Problem 1: Retype part of the excerpt on activism and homelessness, starting with "I’ve always been" and going on through "not for long.".
Problem 2:
Answer these questions from the excerpt on activism and homelessness:
(a) What happened as a result of belonging to one of the "radical" organizations?
(b) Where did the writer sleep while homeless?
(c) What name has no record of involvement in any web or app project during the late 2000s to early 2010s?
Problem 3: Carry on the excerpt on activism and homelessness from the point where it stops.

(Beginning of Excerpt provided)

I’ve always been an on-again, off-again activist, speaker, and protestor, and I was part of a few “radical” organizations (one of which ended up with me being surveilled by the FBI). I never committed to the struggle because, from time to time, I would get frustrated by the indifference of people ignorant of what was happening in the U.S. and around the world.  I felt like I was wasting my time. Whenever another police shooting of an unarmed African American happened, I’d be back, but not for long.

Having lived on both ends of the societal spectrum, I learned a lot about myself and about people. I’ve always said that I’m too stupid to stay down. I’ve been in situations where most people would have given up, but being homeless didn’t depress me; I actually enjoyed myself regardless of my circumstances. I was hungry and homeless at one point, and during that time of sleeping on rooftops, couches, and on the subway, I taught myself to build websites, manage social media, and navigate the web. I quickly made a name for myself, though later on, I wished that I had used my real name because there is no record of “Patrick Chappelle” being involved in any web or app project during the late 2000s to early 2010s.

(End of Excerpt provided)
(Beginning of Source material)

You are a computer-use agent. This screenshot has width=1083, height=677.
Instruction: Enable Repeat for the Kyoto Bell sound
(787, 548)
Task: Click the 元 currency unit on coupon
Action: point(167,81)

(End of Source material)

Task output 1:
I’ve always been an on-again, off-again activist, speaker, and protestor, and I was part of a few “radical” organizations (one of which ended up with me being surveilled by the FBI). I never committed to the struggle because, from time to time, I would get frustrated by the indifference of people ignorant of what was happening in the U.S. and around the world.  I felt like I was wasting my time. Whenever another police shooting of an unarmed African American happened, I’d be back, but not for long.

Task output 2:
(a) The writer ended up being surveilled by the FBI.
(b) On rooftops, couches, and the subway.
(c) "Patrick Chappelle"

Task output 3:
On the other hand, I’ve attended red carpet galas, dined with the wealthy in their homes, and met some amazing models who made for great company. This was the result of a luxury e-mag I founded and published for six glorious years before Neuerotica (which I built on its ashes, so if you go back far enough through our articles, you might see some of those stories).  Then the pandemic killed it, and here we are.  

On the social tip, when I’m not writing or out getting shit-faced with friends, I’m at home reading books and comics, watching anime, or doing it up with my “brides” (juicy story for another time). Some of my favorite anime are Hell’s Paradise, Symphogear, High School DxDTOUGEN ANKI, and Gachiakuta (I also grew up on old-school anime, and my first writing gig was a review of the Blade of the Immortal manga). I’m a hardcore romantic, so, of course, I’m into romance anime like My Dress-Up Darling. I occasionally read manga as well.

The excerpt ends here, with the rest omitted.